> [Task to complete]
Looking at the listing below, retype exactly the lines starting at the one containing "Uncategorized (93, 707)" and ending at the one containing "Decline Non-Necessary (69, 2565)", both included, and nothing else.

> [Records to use]
◆ ◆ ◆ ◆ ◆ ◆ ◆
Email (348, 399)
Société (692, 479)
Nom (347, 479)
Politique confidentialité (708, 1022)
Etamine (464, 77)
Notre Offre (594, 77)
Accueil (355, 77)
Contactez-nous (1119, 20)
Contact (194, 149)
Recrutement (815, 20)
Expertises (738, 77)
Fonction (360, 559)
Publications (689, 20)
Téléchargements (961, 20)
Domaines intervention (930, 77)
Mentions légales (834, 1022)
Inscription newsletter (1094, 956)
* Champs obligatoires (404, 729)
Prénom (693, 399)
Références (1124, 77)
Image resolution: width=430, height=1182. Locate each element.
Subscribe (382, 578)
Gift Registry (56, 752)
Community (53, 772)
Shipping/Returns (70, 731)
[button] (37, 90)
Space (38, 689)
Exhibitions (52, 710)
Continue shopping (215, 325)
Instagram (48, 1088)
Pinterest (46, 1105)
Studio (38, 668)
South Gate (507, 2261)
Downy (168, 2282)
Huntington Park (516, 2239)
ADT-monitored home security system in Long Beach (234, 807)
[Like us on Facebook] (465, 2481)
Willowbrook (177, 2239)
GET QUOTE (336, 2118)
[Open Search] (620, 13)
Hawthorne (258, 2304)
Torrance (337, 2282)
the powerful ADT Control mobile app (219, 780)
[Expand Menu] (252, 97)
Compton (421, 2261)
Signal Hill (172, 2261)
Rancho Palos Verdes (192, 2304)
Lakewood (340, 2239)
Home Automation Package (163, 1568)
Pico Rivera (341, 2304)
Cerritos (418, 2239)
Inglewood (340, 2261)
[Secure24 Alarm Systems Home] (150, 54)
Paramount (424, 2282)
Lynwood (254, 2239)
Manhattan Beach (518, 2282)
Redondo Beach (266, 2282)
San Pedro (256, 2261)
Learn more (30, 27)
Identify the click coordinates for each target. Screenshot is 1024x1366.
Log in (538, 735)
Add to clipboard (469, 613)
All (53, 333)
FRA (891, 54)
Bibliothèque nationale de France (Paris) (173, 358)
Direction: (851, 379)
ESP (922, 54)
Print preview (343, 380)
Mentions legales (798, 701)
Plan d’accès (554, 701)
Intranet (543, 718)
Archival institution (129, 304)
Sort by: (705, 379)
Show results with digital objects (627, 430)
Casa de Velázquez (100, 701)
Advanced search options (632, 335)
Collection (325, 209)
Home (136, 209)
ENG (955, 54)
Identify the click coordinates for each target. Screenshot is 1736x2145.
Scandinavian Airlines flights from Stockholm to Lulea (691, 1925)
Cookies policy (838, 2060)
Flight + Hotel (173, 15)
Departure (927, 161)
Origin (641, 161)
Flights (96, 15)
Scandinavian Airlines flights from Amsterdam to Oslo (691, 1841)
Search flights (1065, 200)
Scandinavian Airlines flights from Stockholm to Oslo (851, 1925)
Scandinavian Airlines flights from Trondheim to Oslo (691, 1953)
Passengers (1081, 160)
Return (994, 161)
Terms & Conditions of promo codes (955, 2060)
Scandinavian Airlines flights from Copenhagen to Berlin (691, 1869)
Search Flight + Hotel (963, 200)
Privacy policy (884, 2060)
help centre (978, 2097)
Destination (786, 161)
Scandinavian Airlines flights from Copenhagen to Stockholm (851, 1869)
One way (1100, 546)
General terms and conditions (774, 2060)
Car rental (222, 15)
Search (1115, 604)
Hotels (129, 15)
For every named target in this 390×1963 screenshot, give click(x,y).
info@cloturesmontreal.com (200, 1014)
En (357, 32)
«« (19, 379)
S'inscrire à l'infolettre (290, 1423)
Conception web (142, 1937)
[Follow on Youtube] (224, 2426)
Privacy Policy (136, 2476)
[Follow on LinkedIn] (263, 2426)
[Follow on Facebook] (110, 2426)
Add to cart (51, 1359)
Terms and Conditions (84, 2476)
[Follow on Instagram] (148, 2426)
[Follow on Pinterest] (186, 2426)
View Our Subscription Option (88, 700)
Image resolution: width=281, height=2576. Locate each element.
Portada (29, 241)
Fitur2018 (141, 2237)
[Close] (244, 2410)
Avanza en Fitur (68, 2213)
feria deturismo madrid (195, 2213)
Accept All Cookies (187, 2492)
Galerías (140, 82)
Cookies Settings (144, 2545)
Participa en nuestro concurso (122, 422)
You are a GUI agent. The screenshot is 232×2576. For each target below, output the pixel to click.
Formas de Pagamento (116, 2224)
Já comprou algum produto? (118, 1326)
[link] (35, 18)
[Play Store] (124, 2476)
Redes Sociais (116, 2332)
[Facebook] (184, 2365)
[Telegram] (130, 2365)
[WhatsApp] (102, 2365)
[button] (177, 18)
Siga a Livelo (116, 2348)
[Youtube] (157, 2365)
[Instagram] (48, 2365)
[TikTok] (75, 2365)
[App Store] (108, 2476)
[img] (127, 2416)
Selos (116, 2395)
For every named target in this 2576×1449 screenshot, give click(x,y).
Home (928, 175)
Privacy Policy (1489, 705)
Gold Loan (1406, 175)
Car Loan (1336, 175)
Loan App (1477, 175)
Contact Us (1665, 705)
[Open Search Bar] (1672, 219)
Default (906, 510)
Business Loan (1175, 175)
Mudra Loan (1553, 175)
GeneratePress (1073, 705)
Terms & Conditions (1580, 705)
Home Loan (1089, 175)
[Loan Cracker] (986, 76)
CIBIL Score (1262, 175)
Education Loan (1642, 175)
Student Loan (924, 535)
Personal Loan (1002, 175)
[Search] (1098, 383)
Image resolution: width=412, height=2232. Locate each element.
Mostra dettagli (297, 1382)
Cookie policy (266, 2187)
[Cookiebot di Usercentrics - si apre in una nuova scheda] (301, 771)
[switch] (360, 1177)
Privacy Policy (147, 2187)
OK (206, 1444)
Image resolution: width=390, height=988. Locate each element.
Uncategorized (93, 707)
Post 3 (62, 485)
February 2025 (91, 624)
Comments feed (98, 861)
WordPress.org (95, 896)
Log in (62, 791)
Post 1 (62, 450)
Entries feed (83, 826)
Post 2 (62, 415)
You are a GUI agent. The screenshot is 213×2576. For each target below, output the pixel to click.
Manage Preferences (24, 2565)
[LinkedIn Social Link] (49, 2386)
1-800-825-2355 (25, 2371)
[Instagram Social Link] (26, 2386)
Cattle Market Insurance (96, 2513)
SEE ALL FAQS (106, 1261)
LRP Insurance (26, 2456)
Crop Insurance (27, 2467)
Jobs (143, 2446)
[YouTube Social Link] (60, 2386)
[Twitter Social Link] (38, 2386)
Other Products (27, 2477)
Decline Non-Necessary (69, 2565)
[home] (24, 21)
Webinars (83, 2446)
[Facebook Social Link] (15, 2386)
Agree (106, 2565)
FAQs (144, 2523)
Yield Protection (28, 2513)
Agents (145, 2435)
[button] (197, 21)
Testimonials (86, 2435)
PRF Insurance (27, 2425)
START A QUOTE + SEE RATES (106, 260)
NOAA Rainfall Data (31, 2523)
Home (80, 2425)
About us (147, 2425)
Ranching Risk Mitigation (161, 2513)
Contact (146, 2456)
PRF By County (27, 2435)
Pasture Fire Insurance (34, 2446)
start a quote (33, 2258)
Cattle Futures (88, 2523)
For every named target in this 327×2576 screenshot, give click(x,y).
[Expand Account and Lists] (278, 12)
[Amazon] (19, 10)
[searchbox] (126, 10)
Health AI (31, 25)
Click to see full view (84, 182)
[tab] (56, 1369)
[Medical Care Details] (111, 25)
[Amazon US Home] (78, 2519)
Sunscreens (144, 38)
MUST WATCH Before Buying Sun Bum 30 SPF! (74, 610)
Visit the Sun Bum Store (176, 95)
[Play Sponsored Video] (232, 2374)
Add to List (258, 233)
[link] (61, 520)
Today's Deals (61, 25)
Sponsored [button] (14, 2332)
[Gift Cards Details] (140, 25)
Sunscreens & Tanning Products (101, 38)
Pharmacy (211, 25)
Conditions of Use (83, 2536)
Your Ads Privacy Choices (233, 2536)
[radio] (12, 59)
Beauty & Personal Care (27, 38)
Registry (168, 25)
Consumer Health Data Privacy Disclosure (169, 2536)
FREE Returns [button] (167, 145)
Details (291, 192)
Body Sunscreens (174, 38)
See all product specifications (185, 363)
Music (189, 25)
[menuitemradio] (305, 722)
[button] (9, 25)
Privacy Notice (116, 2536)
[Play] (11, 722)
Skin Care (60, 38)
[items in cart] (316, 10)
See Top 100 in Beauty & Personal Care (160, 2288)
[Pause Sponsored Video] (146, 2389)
◆ ◆ ◆ ◆ ◆ ◆ ◆
> [Task solution]
Uncategorized (93, 707)
Post 3 (62, 485)
February 2025 (91, 624)
Comments feed (98, 861)
WordPress.org (95, 896)
Log in (62, 791)
Post 1 (62, 450)
Entries feed (83, 826)
Post 2 (62, 415)
You are a GUI agent. The screenshot is 213×2576. For each target below, output the pixel to click.
Manage Preferences (24, 2565)
[LinkedIn Social Link] (49, 2386)
1-800-825-2355 (25, 2371)
[Instagram Social Link] (26, 2386)
Cattle Market Insurance (96, 2513)
SEE ALL FAQS (106, 1261)
LRP Insurance (26, 2456)
Crop Insurance (27, 2467)
Jobs (143, 2446)
[YouTube Social Link] (60, 2386)
[Twitter Social Link] (38, 2386)
Other Products (27, 2477)
Decline Non-Necessary (69, 2565)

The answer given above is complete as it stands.